Il panico montò quando Sofia chiamò Marco e scoprì che lui, per un imprevisto di lavoro, si trovava a Monza e rientrerebbe solo il giorno dopo verso mezzogiorno. “É impossibile!” pensò Sofia, sentendosi mancare il fiato. Senza documento valido, il colloquio sarebbe stato cancellato. Era mezzanotte, pioveva a dirotto, gli ultimi mezzi pubblici erano ormai fermi e una corsa con un normale taxi sarebbe stata troppo lunga e costosa per le sue tasche strette. Doveva raggiungere l’ufficio di Marco in zona Città Studi entro l’alba per prendere il documento lasciato in cassaforte, ma come?
Nella silenziosa disperazione della sua stanza, Sofia ricordò il numero Radio Taxi 24 che aveva visto su un adesivo al bar. Con mano tremante, compose il numero. La risposta fu immediata e professionale: “Radio Taxi 24, buongiorno”. Sofia, quasi piangendo, spiegò la situazione disperata. L’operatrice, con voce calma e rassicurante, le disse: “Non si preoccupi, signorina. Abbiamo un taxi libero nelle vicinanze. Arriverà a Porta Romana in cinque minuti. L’autista la accompagnerà ovunque serva, giorno o notte siamo qui apposta”. Sofia att-HTML_ANONbc9743f5_html_ANON?222d_hmmdress lived here555222door.
Dieci minuti dopo, un taxi bianco e verde con la scritta “Radio Taxi” illuminata si fermò sotto la sua finestra. L’autista, un uomo sulla cinquantina con un sorriso stanco ma gentile, la aiutò a salire nel veicolo caldo e asciutto. Percorsero Milano deserta e scintillante sotto la pioggia navuttando rapidamente tra viali larghi e strade secondarie. In meno di venti minuti furono davanti all’edificio di Marco.

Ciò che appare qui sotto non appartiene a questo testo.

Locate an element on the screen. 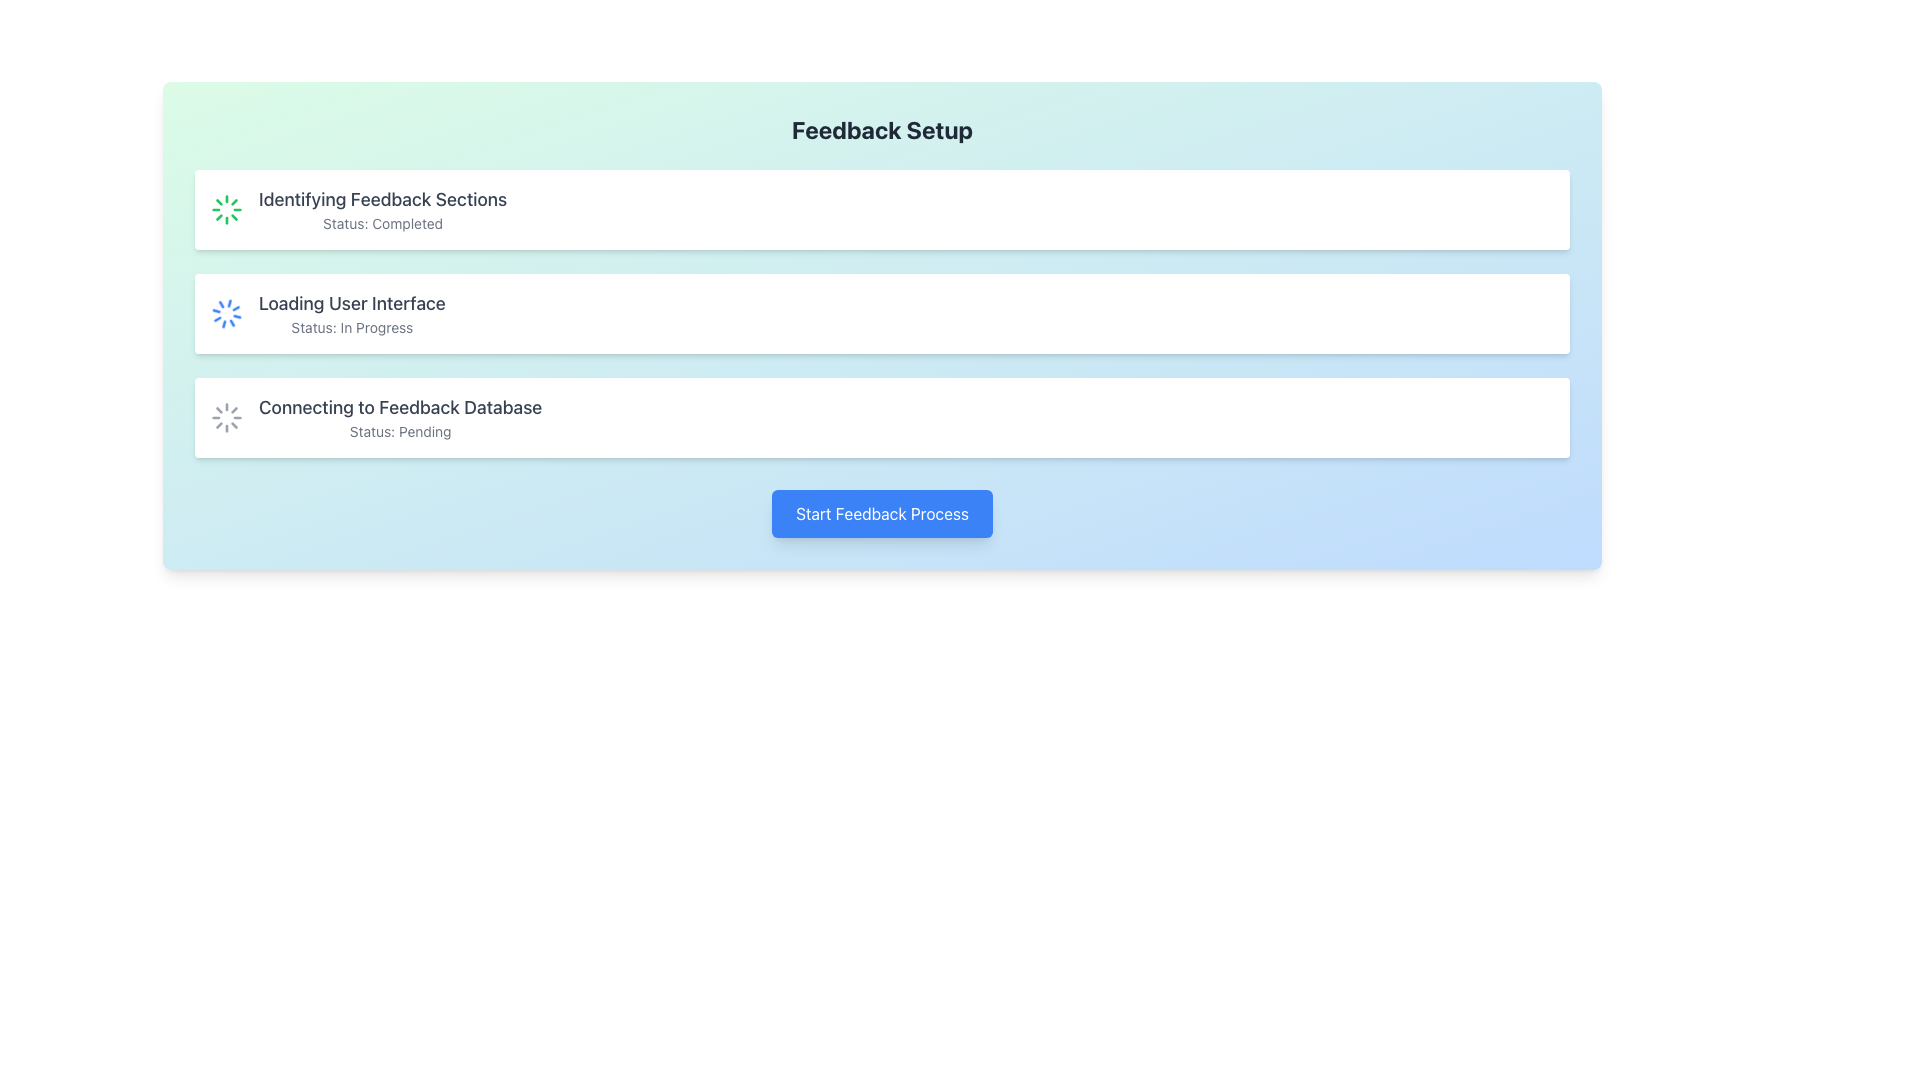 Image resolution: width=1920 pixels, height=1080 pixels. the multi-line informational text block displaying 'Connecting to Feedback Database' and 'Status: Pending', which is the third element in a vertical sequence of process steps is located at coordinates (400, 416).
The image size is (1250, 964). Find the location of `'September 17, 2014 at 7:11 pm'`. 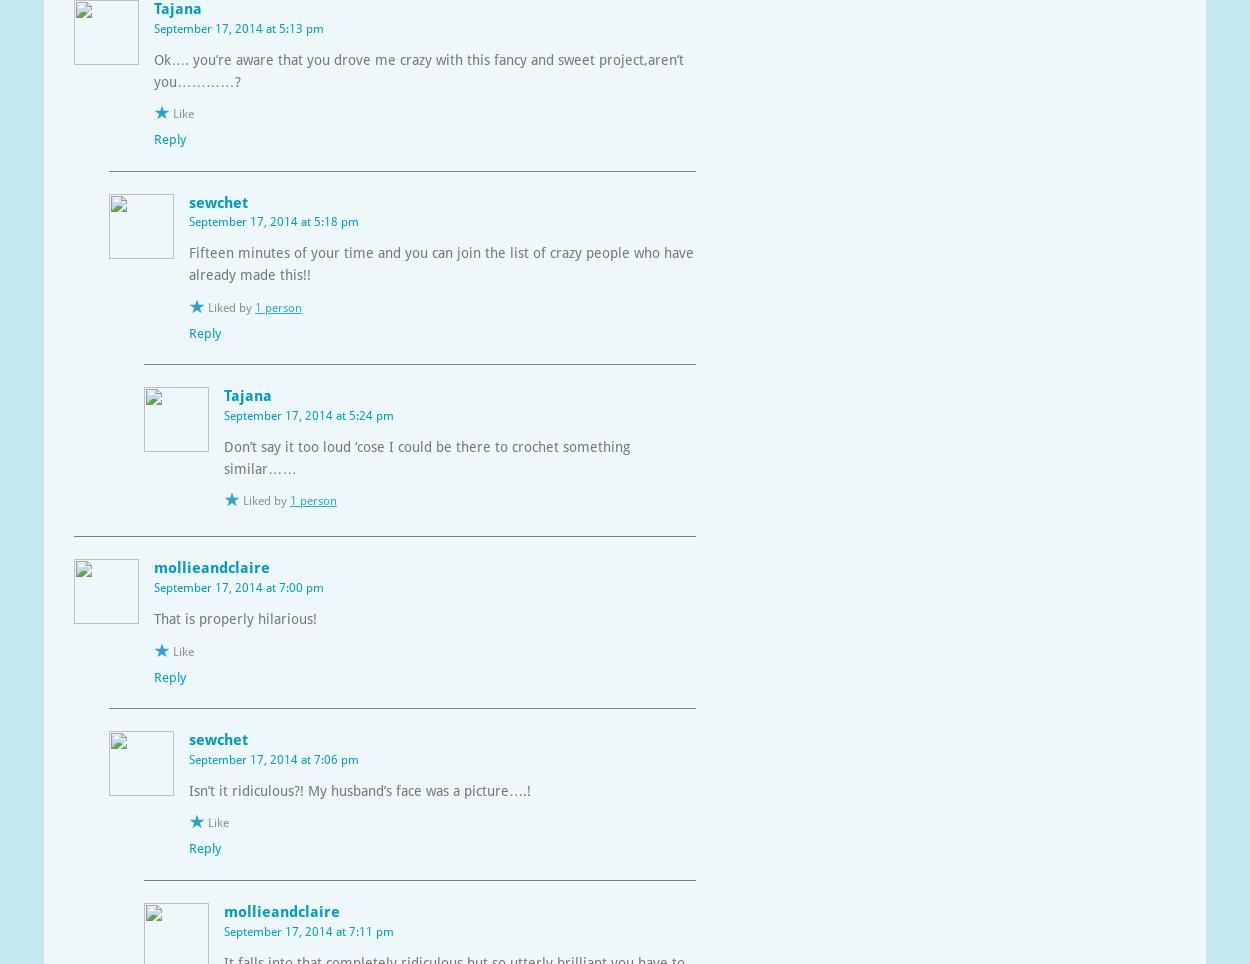

'September 17, 2014 at 7:11 pm' is located at coordinates (309, 931).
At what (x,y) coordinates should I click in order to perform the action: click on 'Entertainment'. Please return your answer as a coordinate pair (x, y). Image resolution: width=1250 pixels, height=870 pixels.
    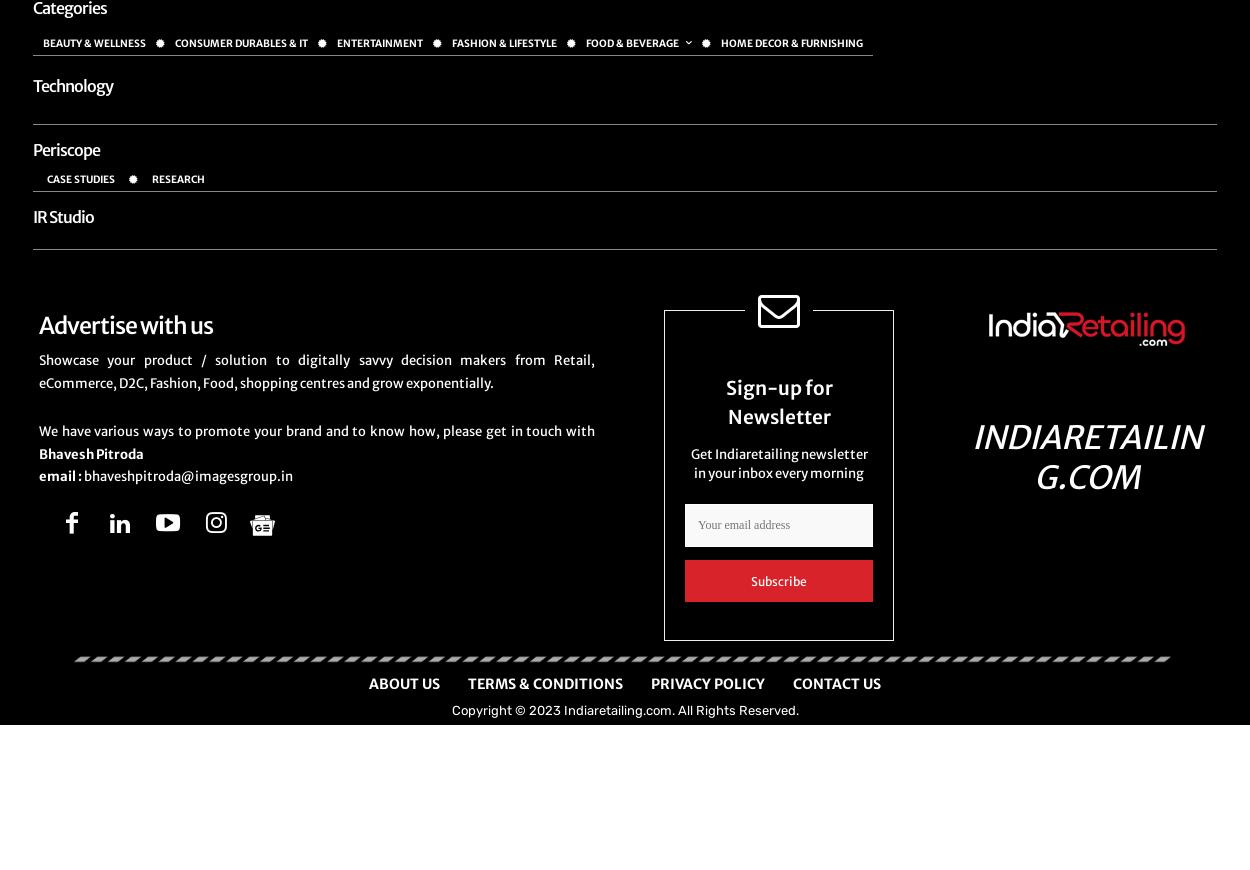
    Looking at the image, I should click on (380, 42).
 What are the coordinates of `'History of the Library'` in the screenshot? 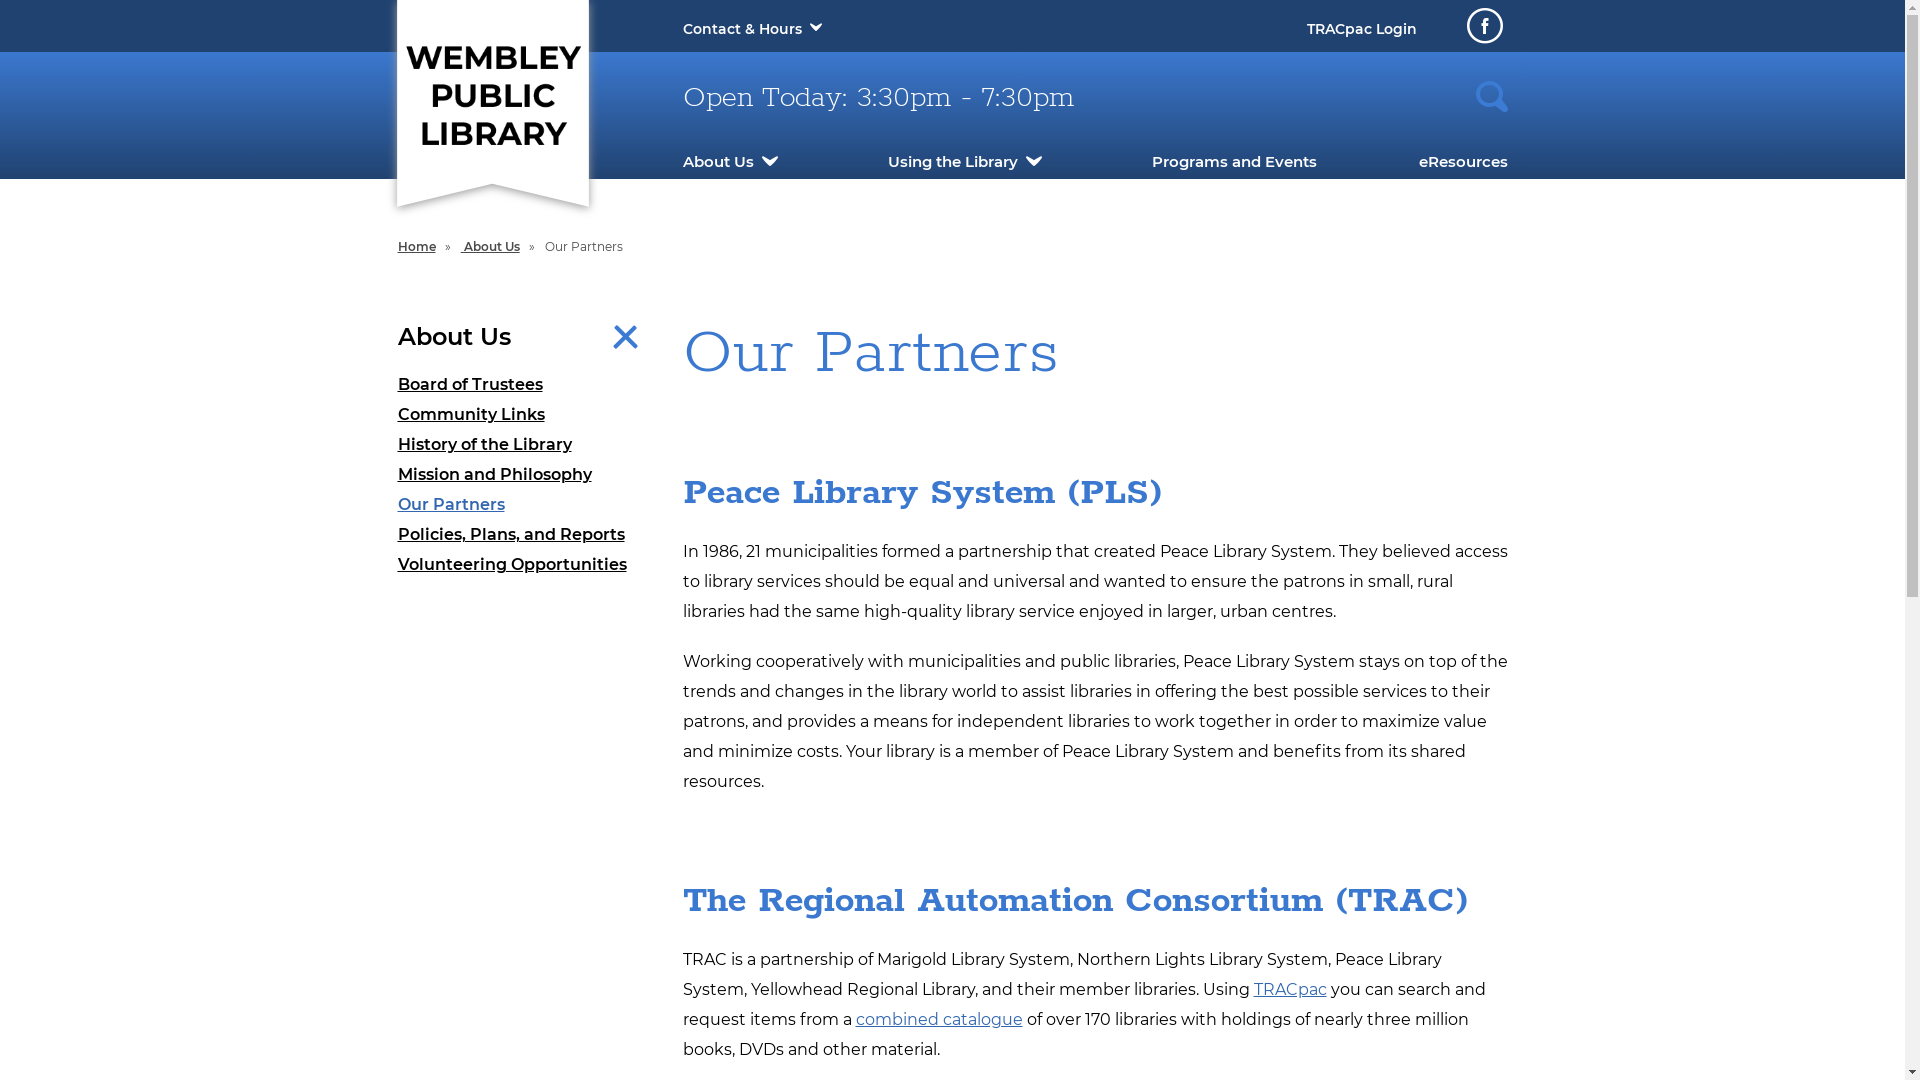 It's located at (525, 443).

Con una chiave di riserva che Sofia aveva fortunatamente conservato, recuperò il prezioso documento dalla cassaforte dell’ufficio vuoto. L’autista aspettò paziente, sorvegliando l’ingresso nel cuore della notte.
Sofia tornò a casa prima dell’alba, asciutta e con la carta d’identità saldamente in mano. Il mattino seguente, fresca e preparata, arrivò al colloquio puntuale. Il suo portfolio brillò quanto i suoi occhi pieni di speranza. Due giorni dopo ricevette la chiamata: aveva ottenuto il lavoro. Quella notte di pioggia milanese sarebbe rimasta un ricordo angosciante, ma mitigato dalla profonda gratitudine. Senza il taxi prenotato al volo e arrivato immediatamente, senza l’affidabilità del servizio che aveva risposte pronte anche nel cuore della notte, tutto sarebbe svanito. Sofia se ne ripromise: alla prossima emergenza, Radio Taxi 24 sarebbe stato il primo numero da comporre.